What's really happening here is that the laws are supposed to reflect the political will, i.e. the will of the people, but in many cases they don't, because the lawmakers have been captured by incumbents.

Then if a little guy comes in and tries to challenge them, they don't have the resources to resist the incumbents' pocket government officials and get destroyed. But if a big fish does it, people actually notice if the government tries to enforce stupid laws against them, and then government officials are afraid to do it because the public would not only not like it but actually notice the unreasonableness of the law.

But the problem here isn't that the law isn't being enforced against a well-heeled challenger, it's that those laws exist to be enforced against the little guy, when they should instead be repealed.

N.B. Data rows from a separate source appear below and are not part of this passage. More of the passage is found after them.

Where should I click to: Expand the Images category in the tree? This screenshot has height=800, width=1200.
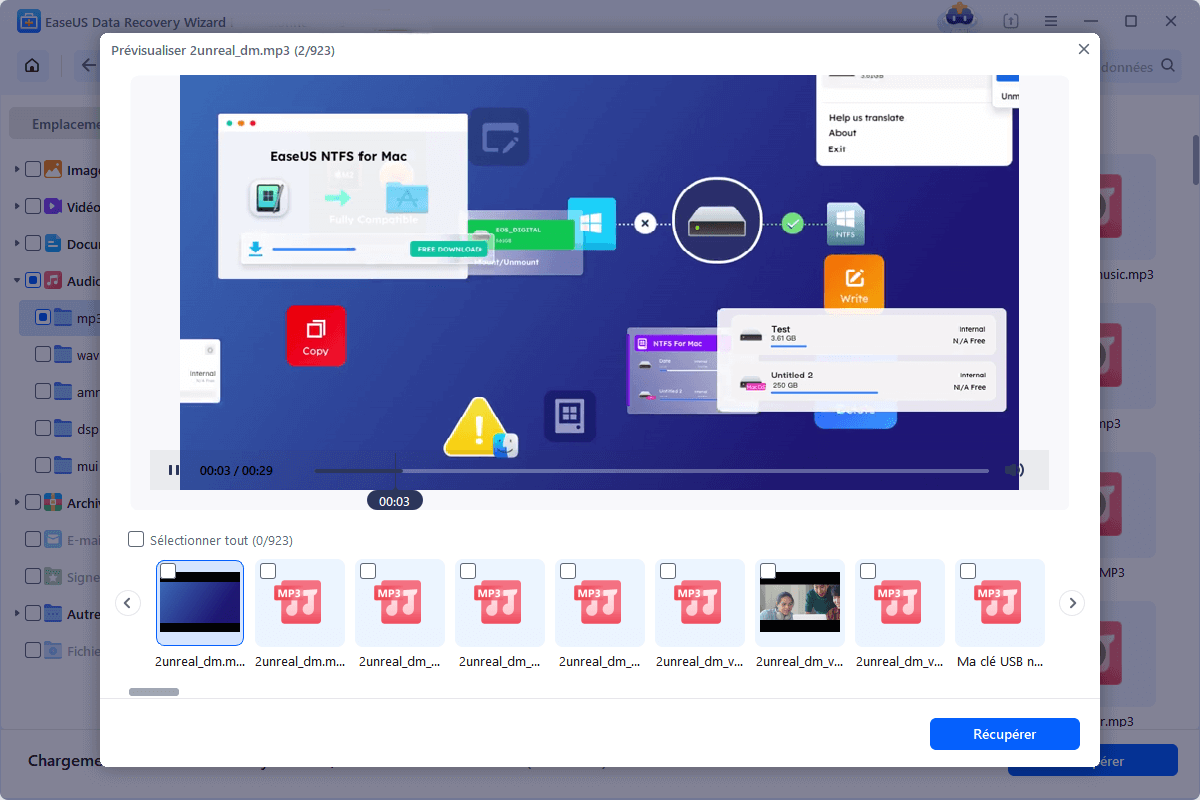(x=17, y=170)
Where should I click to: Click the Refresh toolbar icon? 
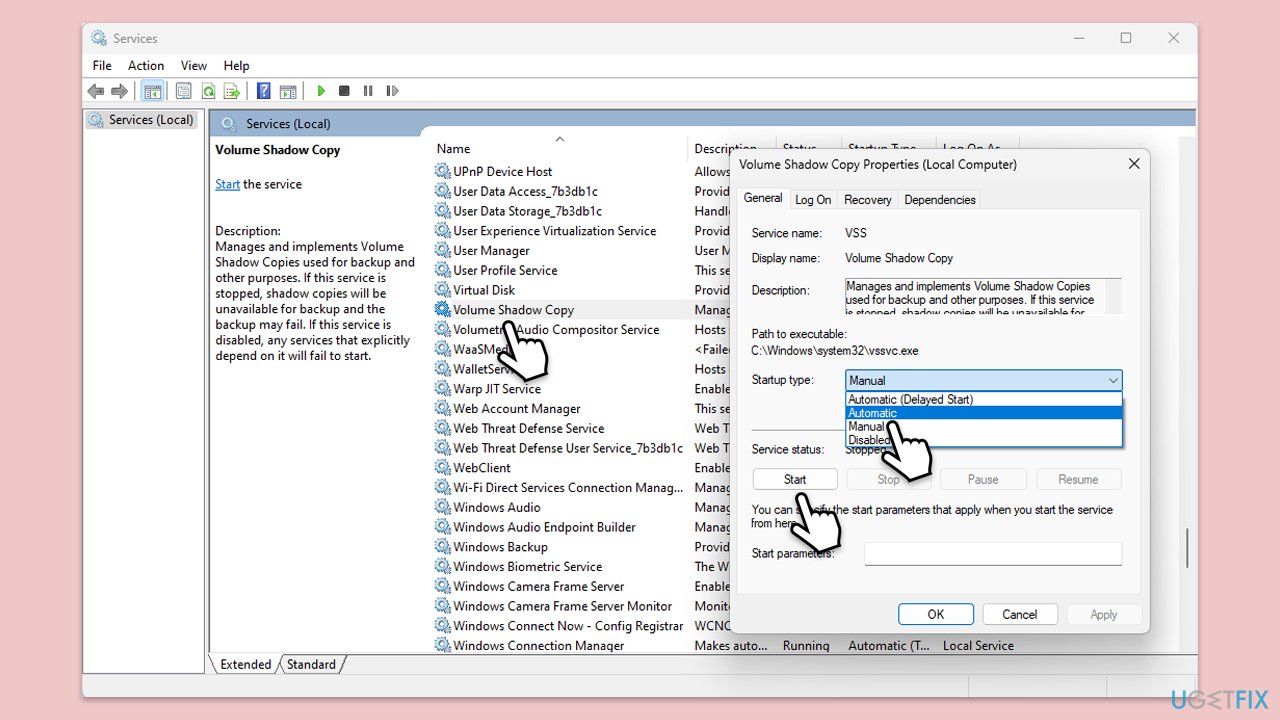pyautogui.click(x=208, y=91)
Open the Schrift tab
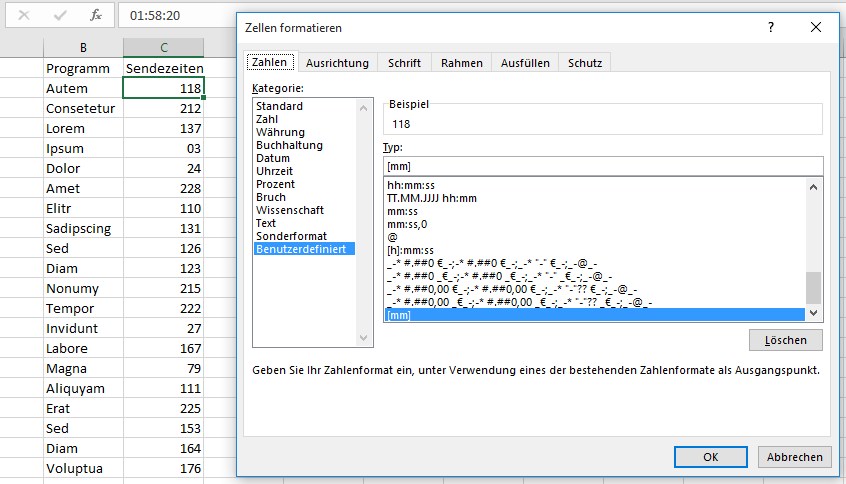 pyautogui.click(x=404, y=63)
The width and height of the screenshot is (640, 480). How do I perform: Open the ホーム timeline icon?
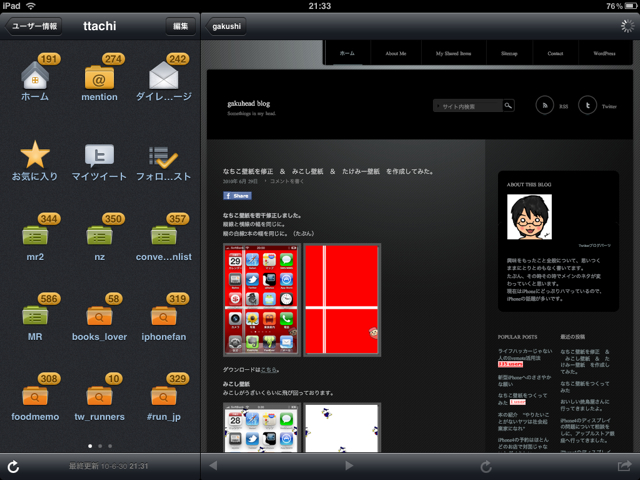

i will simply disagree that the dominant social dynamic leading to this favoring of foriegn capital over us law is not systemic corruption.


So there are two different categories of things here. One is, they ban cannabis and put individuals in prison for it, but then if you pay thousands a year for overpriced health insurance and the insurance pays thousands of dollars for a doctor to ask you some cursory questions and a pharma company to manufacture the drug, you can get a prescription for opioids, which are way more dangerous. But that isn't the big guys violating the law, it's them following a law that they bought and paid for. That's bad in a different way.

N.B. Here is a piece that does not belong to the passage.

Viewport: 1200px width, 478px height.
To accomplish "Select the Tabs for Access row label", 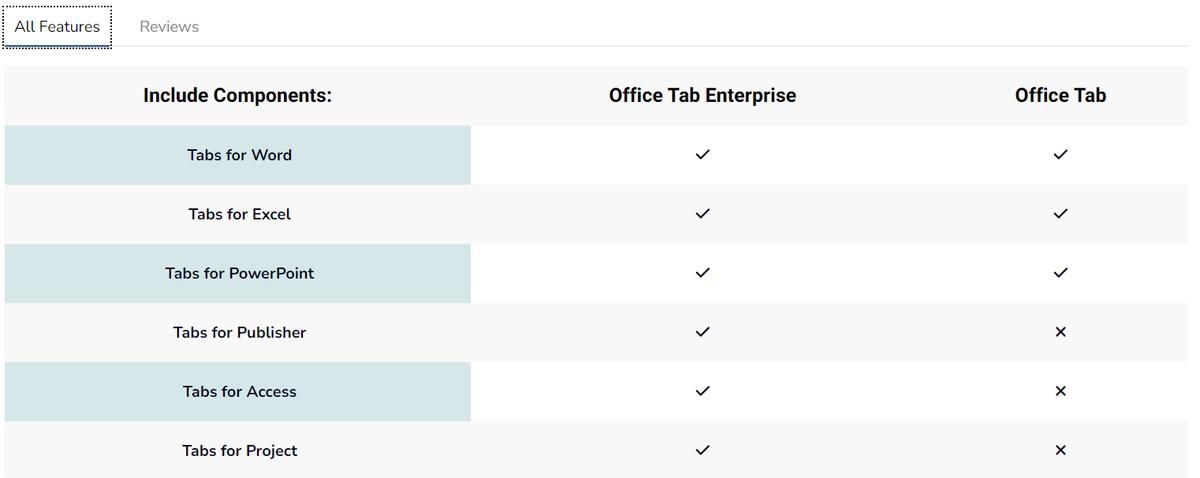I will coord(239,391).
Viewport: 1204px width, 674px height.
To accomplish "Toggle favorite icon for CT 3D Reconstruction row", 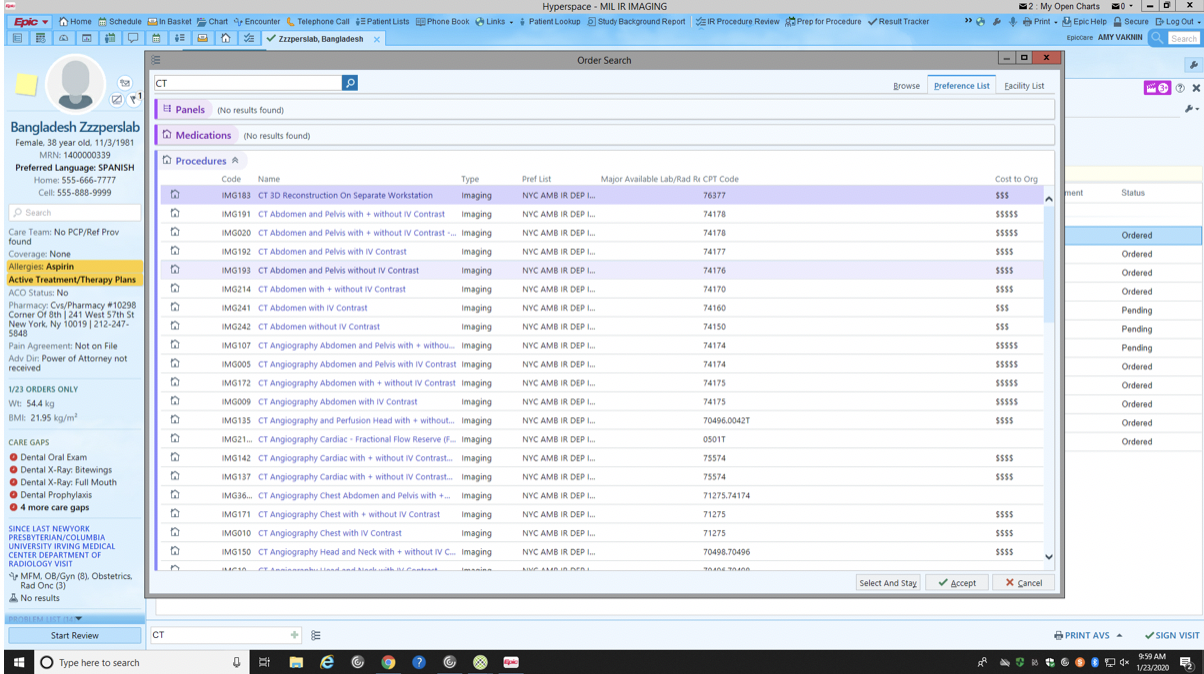I will (175, 195).
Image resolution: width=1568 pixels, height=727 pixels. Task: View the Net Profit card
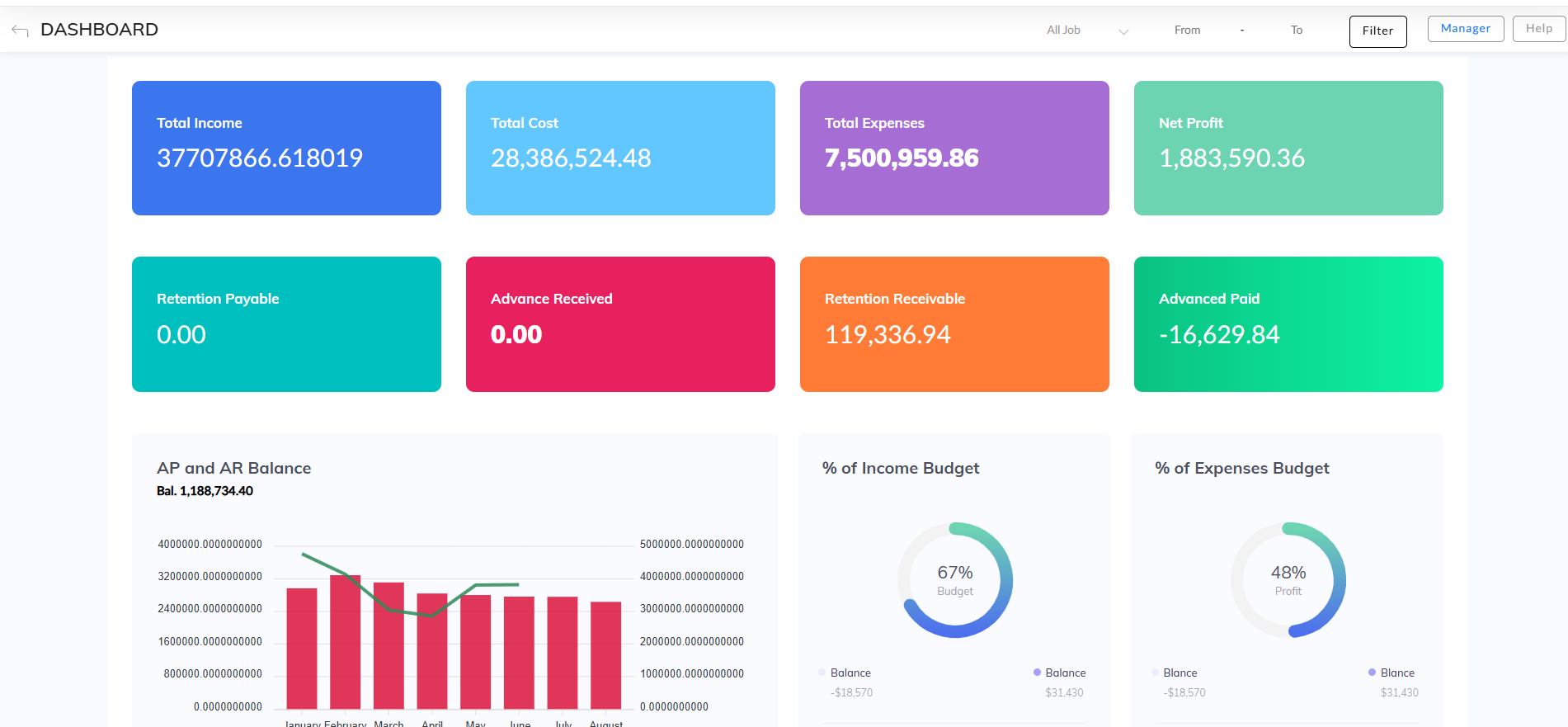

The relevant thing here would be that they pass excessive copyright laws, but then Meta violates them and maybe gets away with it because they're doing it in a sympathetic way and the government doesn't want to hamstring emerging industries in their country, whereas if an individual would be sued into oblivion even if the thing they were doing was equally sympathetic.

Because it's not just about the public noticing it, it's about the public noticing it in time to do something about it. If an individual gets sued or arrested, they're immediately screwed and will be under pressure to settle or plea bargain before they're bankrupted by legal fees. But once they do, the case is over. Whereas large companies can fight, or pay lawyers to stall while they wage a media campaign to counter the usual imperious press releases from the prosecution, or use their money to lobby the government while public opinion is in their favor.


I mean there are examples in the same category as well: how many years was it illegally exported from dispensaties between states? New state legalizes? day one the corporate dispensary is stocked which is curious since it takes several months to grow. Also, lots of foriegn capital involved in the industry.

Not just meta, Open AI, spotify, youtube...its become a routine exception and can now be relied upon.

I agree that the legal fees could be a big factor, but it seems cases aren't even filed.